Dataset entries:
------------------------

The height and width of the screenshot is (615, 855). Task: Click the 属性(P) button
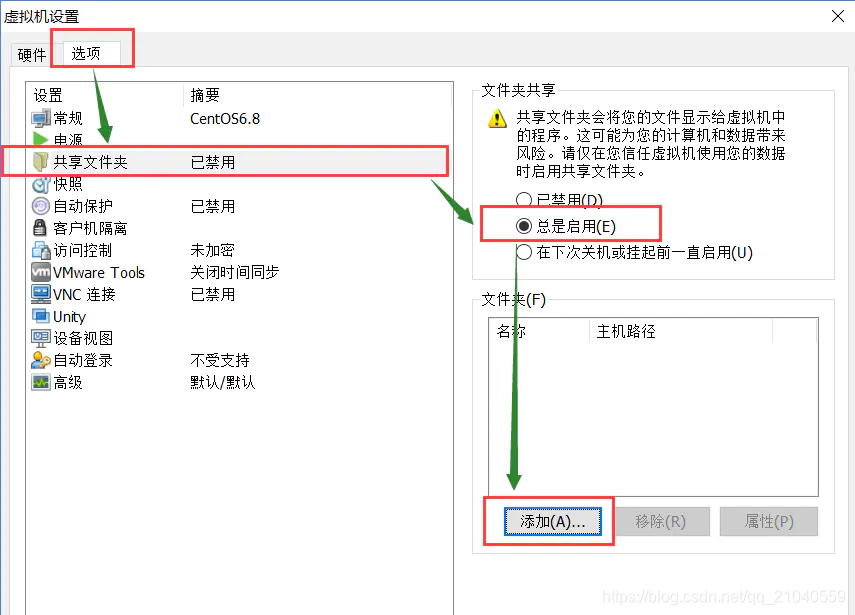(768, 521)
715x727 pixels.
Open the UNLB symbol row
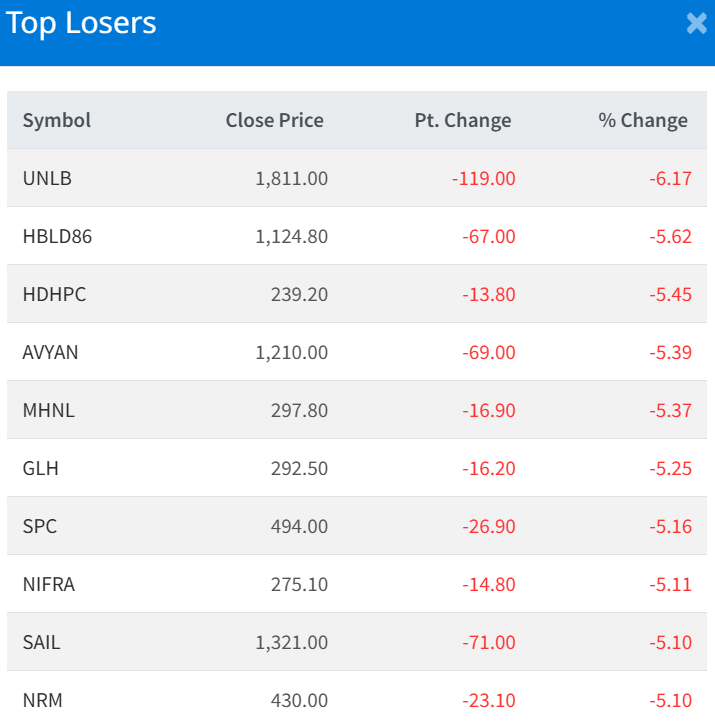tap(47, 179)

------------------------

#### Problem to solve:
Which lines in the items above contain the string "width" with matching capitalization? Pick out each of those lines and copy it in full.

#### Response below:
The height and width of the screenshot is (615, 855). Task: Click the 属性(P) button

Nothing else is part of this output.